Some Sustainability fads deserve to die, others not so much…
Every time a new fad hits the threshold of zeitgeist, you are guaranteed a slew of earnest articles trying to find a Sustainability angle. I remember being solemnly told “You won’t achieve Sustainability without mindfulness” (whyever not?), some very tenuous attempts to identify opportunities for blockchain in Sustainability (if the stats are correct, blockchain is very damaging in terms of the processing energy it soaks up), and who could forget ‘endosymbiotic thrivability’? Everybody, it seems.
Of course the big thing at the minute is AI, which while impressive, much of it hasn’t quite escaped ‘uncanny valley’ for me just yet. There are definitely AI applications in Sustainability, for example putting the ‘smart’ into smart grid, but I still find myself scrolling past a huge amount of unconvincing waffle about compiling Sustainability reports.
But what about the opposite? What about those great ideas which have faded away? Here are three I still hold a flame for:
Industrial Symbiosis: in 2003, I stumbled on some WBCSD projects involving something called Industrial Symbiosis – the idea of one industry’s waste being seen as the raw material for another. Liking what I saw, I got hold of some regional development funding and launched the Tees Valley Industrial Symbiosis Project which surprised me with its success in matchmaking producers of ‘waste’ (we banned the ‘w’ word, a big success factor) with potential users of that resource.

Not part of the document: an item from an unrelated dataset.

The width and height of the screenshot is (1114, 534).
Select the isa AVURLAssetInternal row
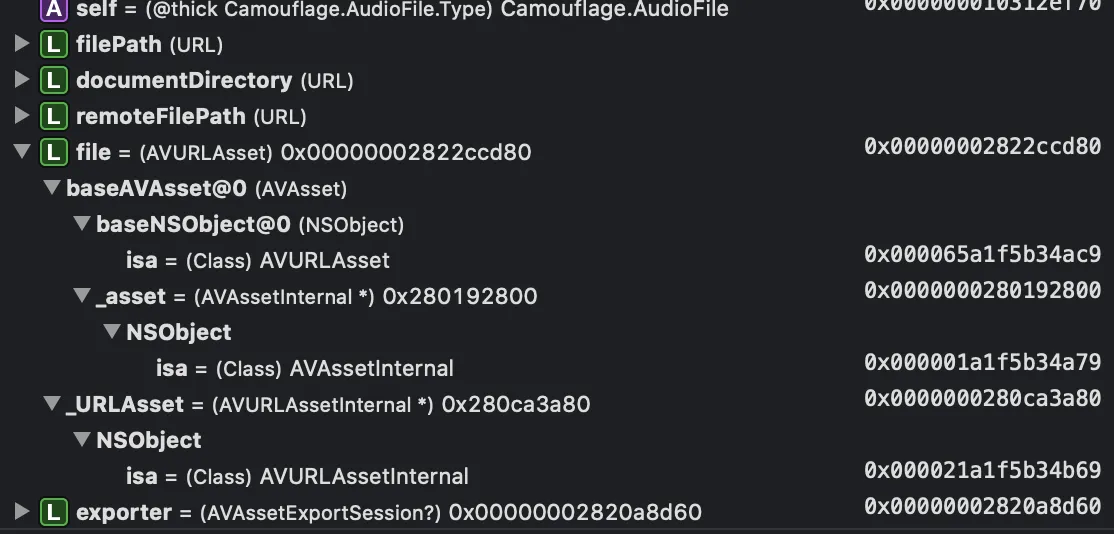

This project was later became the NE England branch of the National Industrial Symbiosis Project where our brilliant team delivered a disproportionate proportion of the national outcomes, diverting 100,000s tonnes of material per annum away from landfill and into productive uses – with some colossal carbon savings to boot. Unfortunately, the concept really does require public funding of some sort to maintain the ‘honest broker’ status of the facilitators and there isn’t so much of that around anymore.
Creating Shared Value (CSV): this is the idea that investing either in the market or the supply chain would improve results for all, aka ‘grow the pie’. So if Nike invests in promoting active lifestyles, the market for sportswear expands and population health improves – everybody wins. On a Sustainability side, this kind of thinking can help accelerate the maturation of supply chains. A great example is Tesla allowing competitors to use its EV intellectual property royalty-free, rightly sensing that their main competitor was internal combustion engine cars, not other EVs. Sharing IP means increasing demand for novel components, pushing up quality and driving down costs. While there are still some adherents, CSV as a concept seems to have faded from view when it has so much more to give.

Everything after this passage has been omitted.